Nur jede*r Zweite holt Unterstützung
Die Studie zeigte allerdings noch ein weiteres alarmierendes Ergebnis: Nur jede*r Zweite mit krankhaften Schlafproblemen suchte professionelle Hilfe. „Daraus lässt sich ein dringender Bedarf nach besserem Screening und besserer Aufklärung in der Bevölkerung ablesen“, sagt Seidel. Die praktischen Ärzt*innen müssen „als wichtige Partner*innen und Gate-Keeper in die Versorgung und für die gezielte Zuweisung in spezialisierte Zentren“ eingebunden werden.
Spezialisierte Zentren wie etwa die MedUni Wien, wo Menschen, die Hilfe suchen, im neurologischen Schlaflabor und in der Schlafambulanz, in enger Kooperation mit der Neuropsychologie, unterstützt werden. Langfristig sei zudem die Gesundheitspolitik gefordert, so der Schlafforscher, denn: „Wir sind in Österreich deutlich unterversorgt“.

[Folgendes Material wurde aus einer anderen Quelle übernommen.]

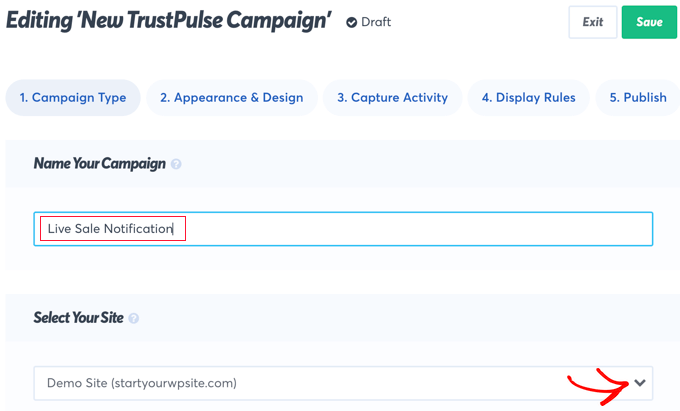Viewport: 680px width, 411px height.
Task: Click the Draft status checkmark icon
Action: point(351,22)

Risiko für Alzheimer, Demenz und Diabetes steigt
Die Therapie der Wahl bei chronischer Insomnie ist laut Seidel die kognitive Verhaltenstherapie. Die Insomnie dauere bei mehr als der Hälfte der Betroffenen über Jahre an. „Das bedeutet, es ist eine kontinuierliche Behandlung und vor allem der konsequente Einsatz der verhaltenstherapeutischen Maßnahmen nötig.“
Doch welche Folgen hat chronische Schlaflosigkeit auf den Körper? Kurzfristig sei der Abtransport von Amyloid-Plaques – Eiweißablagerungen im Gehirn oder „neuronaler Müll“, wie Seidel sagt – nicht mehr so effizient. Zudem geraten Stoffwechselprozesse, etwa die Blutzuckerregulation, außer Tritt. Und langfristig steige dadurch das Risiko für Krankheiten wie Alzheimer, Demenz oder Diabetes mellitus.